___ Exercise material ___

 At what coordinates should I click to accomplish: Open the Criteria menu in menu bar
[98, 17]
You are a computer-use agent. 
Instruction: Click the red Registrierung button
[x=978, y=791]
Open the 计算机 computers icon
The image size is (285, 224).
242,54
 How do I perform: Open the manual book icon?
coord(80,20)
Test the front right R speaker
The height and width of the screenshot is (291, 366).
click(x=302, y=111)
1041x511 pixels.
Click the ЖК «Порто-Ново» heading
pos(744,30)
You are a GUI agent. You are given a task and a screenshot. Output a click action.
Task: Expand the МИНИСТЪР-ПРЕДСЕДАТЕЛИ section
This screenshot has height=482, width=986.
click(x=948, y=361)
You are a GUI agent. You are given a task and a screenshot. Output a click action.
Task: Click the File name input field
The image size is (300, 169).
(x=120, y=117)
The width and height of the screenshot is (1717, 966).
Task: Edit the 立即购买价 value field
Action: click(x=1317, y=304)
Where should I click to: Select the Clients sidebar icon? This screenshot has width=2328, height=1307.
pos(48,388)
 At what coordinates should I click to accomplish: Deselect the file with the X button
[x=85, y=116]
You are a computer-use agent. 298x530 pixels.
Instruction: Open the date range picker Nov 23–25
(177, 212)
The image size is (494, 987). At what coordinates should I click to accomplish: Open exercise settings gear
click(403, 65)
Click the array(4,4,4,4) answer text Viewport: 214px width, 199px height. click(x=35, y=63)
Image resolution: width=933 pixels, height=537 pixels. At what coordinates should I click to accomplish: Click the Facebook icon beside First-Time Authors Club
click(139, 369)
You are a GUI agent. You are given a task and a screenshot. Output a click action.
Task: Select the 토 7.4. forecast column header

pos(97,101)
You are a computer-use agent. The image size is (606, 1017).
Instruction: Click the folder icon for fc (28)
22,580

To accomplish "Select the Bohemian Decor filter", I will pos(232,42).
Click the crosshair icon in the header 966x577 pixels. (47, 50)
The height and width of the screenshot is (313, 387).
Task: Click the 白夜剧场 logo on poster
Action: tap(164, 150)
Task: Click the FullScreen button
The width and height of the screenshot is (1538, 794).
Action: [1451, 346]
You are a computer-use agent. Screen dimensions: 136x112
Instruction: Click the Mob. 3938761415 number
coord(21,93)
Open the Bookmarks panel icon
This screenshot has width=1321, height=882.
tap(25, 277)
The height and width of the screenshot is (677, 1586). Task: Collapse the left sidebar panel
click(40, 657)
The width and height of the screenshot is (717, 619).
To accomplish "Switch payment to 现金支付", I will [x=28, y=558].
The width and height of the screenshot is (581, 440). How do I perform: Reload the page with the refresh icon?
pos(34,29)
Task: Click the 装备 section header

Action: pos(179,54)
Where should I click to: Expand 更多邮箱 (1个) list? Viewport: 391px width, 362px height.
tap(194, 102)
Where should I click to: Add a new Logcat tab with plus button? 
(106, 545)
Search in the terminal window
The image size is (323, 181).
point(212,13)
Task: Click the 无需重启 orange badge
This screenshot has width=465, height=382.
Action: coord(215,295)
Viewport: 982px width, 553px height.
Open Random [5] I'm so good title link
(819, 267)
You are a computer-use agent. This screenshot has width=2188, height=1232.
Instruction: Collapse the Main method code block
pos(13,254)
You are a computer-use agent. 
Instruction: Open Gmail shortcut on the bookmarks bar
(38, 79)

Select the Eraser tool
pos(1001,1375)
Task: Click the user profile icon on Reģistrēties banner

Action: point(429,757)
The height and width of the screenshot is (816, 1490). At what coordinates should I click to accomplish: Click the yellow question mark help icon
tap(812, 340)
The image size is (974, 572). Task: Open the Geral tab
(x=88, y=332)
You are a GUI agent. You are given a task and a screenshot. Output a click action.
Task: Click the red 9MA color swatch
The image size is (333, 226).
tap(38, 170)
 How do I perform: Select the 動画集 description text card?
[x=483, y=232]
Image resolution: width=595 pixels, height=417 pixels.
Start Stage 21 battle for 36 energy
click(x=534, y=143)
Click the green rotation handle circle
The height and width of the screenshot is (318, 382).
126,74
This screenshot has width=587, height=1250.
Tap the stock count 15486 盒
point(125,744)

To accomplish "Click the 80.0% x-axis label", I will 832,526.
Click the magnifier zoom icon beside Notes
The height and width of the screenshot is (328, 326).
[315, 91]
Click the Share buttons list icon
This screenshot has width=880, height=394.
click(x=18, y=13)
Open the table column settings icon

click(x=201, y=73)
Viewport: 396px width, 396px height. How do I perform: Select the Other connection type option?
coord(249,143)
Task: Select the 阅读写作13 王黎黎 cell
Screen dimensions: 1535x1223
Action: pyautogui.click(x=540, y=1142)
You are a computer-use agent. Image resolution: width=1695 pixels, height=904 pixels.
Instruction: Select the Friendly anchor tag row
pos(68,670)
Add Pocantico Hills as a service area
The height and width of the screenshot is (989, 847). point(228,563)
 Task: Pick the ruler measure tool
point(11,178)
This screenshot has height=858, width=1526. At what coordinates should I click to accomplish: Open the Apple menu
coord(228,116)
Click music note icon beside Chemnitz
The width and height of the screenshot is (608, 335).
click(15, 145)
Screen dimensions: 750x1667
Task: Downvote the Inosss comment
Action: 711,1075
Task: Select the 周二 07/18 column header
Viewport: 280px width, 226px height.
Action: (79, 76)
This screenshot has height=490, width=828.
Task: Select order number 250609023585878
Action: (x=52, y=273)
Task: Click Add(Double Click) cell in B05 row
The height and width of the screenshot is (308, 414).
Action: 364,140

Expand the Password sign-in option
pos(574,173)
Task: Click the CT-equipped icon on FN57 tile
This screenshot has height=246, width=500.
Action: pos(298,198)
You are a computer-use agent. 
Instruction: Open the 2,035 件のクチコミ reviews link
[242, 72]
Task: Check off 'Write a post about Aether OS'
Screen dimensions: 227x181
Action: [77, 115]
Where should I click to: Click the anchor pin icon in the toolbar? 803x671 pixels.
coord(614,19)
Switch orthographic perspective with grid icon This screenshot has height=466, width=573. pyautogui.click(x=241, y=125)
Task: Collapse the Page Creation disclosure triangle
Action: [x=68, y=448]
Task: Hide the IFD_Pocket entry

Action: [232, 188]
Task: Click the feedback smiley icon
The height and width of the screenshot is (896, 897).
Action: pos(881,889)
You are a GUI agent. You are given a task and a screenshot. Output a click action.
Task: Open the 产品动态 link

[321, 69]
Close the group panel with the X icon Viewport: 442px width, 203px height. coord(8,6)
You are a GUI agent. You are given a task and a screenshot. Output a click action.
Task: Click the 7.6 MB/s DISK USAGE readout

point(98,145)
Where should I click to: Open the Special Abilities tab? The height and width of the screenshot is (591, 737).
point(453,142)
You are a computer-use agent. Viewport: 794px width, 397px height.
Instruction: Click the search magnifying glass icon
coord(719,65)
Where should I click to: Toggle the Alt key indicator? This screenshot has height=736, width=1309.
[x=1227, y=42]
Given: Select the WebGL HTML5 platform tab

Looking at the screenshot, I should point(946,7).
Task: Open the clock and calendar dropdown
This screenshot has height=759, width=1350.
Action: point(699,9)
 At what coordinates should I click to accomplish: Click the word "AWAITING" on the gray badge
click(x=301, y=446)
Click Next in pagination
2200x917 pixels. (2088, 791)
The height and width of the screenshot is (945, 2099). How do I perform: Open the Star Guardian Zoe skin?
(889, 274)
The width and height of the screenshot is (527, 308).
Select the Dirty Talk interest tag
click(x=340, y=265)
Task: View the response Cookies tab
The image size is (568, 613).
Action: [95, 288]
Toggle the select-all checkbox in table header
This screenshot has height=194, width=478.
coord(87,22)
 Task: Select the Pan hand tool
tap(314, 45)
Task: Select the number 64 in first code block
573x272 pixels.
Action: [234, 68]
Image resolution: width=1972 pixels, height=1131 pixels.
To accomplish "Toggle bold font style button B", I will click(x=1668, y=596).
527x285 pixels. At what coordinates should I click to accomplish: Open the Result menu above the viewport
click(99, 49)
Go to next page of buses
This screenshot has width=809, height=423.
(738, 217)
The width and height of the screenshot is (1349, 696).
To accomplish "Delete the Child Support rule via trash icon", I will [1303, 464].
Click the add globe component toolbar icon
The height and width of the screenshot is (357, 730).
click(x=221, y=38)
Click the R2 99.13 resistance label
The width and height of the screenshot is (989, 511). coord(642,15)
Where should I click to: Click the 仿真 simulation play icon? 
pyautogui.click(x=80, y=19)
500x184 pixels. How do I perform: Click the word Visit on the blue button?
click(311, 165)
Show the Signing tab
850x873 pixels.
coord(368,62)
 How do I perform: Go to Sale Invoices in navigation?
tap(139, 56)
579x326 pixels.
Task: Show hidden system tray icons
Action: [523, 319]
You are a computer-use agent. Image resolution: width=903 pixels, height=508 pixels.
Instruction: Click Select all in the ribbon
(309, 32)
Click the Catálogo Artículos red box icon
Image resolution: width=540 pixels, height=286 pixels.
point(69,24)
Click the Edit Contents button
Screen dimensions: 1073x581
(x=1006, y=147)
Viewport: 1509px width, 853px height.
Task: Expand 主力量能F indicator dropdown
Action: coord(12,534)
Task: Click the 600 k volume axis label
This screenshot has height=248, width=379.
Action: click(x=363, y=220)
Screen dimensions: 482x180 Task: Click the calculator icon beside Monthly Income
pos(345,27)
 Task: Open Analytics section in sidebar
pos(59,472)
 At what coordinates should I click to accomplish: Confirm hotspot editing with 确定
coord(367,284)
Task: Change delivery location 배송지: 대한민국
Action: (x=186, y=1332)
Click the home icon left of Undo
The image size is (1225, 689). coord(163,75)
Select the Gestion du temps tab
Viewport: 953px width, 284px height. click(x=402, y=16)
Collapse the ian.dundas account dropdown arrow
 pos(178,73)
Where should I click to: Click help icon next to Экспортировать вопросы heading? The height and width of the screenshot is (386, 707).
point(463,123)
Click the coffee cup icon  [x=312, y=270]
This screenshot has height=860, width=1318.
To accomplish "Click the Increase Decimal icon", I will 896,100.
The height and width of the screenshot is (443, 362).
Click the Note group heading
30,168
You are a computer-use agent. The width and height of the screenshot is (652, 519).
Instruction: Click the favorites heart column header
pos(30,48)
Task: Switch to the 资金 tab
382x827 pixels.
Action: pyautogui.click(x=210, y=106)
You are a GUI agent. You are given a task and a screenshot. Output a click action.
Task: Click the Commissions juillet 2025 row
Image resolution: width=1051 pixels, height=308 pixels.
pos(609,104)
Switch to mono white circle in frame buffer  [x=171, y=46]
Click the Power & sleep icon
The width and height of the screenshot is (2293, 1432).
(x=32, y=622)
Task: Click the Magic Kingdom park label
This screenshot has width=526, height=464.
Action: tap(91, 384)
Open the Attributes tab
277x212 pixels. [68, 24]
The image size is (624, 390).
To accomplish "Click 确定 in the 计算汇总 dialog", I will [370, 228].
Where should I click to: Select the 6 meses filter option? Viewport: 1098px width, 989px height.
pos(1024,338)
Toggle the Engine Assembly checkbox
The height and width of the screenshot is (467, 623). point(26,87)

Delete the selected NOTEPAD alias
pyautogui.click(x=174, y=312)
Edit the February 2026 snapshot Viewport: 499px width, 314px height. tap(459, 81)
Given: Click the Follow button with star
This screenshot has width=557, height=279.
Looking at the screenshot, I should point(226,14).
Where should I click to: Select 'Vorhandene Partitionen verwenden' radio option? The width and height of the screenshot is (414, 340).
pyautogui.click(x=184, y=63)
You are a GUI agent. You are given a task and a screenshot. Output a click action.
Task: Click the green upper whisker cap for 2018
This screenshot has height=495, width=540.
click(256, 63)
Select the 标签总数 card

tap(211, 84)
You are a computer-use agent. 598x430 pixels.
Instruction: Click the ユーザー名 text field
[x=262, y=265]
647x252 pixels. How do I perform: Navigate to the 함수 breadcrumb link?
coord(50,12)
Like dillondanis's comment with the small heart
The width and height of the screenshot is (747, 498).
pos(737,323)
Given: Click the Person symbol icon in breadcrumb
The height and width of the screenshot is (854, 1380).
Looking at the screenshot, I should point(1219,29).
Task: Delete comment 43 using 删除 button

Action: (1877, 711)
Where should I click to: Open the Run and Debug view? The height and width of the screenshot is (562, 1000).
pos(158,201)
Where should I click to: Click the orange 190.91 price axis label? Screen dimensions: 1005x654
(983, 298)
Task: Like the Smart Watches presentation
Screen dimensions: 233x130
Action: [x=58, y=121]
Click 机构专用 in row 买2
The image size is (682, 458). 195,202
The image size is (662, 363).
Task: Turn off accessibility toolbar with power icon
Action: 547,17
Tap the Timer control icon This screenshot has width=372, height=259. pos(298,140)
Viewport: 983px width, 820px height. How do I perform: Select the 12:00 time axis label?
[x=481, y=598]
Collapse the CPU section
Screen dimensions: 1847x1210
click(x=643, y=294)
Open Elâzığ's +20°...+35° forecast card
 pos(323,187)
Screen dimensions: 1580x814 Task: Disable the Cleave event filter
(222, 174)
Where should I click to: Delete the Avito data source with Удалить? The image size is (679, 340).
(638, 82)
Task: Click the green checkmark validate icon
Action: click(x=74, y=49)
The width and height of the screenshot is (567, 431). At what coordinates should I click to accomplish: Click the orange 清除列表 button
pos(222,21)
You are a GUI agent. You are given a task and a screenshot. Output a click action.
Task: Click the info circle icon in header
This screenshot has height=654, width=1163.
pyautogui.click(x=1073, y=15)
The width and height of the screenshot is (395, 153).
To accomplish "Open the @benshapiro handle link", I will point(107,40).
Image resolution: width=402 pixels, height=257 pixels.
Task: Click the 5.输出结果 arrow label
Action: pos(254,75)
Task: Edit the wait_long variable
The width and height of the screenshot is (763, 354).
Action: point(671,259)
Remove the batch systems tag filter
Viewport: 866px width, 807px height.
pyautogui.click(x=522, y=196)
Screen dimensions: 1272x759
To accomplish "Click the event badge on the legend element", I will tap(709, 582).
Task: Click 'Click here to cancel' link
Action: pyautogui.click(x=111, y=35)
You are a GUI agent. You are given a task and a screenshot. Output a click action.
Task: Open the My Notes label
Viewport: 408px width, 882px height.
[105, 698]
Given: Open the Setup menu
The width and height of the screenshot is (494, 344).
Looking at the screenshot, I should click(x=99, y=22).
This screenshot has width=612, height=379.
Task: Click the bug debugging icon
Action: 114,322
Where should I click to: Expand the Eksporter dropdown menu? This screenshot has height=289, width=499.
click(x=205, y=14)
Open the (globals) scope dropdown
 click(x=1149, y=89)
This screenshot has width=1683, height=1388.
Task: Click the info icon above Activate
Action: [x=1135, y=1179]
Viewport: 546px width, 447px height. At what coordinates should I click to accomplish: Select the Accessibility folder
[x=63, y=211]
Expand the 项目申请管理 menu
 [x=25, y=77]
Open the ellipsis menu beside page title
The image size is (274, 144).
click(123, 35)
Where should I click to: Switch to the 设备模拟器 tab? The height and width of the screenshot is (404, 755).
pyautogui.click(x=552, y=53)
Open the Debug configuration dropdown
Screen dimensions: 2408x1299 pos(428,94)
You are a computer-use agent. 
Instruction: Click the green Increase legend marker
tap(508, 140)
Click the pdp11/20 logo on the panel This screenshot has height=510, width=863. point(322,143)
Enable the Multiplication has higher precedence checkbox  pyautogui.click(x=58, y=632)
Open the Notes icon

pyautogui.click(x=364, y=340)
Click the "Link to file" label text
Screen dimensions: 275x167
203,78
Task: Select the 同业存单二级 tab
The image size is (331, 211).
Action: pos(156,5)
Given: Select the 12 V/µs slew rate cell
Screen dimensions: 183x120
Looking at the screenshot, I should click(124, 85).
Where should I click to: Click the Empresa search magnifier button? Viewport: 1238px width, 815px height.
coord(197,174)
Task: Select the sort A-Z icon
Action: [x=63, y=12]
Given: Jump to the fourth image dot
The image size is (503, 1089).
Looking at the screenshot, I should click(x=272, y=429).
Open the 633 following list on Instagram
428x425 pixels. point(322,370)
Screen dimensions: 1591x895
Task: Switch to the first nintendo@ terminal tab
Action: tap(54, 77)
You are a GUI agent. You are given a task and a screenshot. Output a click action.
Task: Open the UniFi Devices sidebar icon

___

Gather every line in the records above that contains the word "left", copying each line whole.

The height and width of the screenshot is (677, 1586). Task: Collapse the left sidebar panel
Click the home icon left of Undo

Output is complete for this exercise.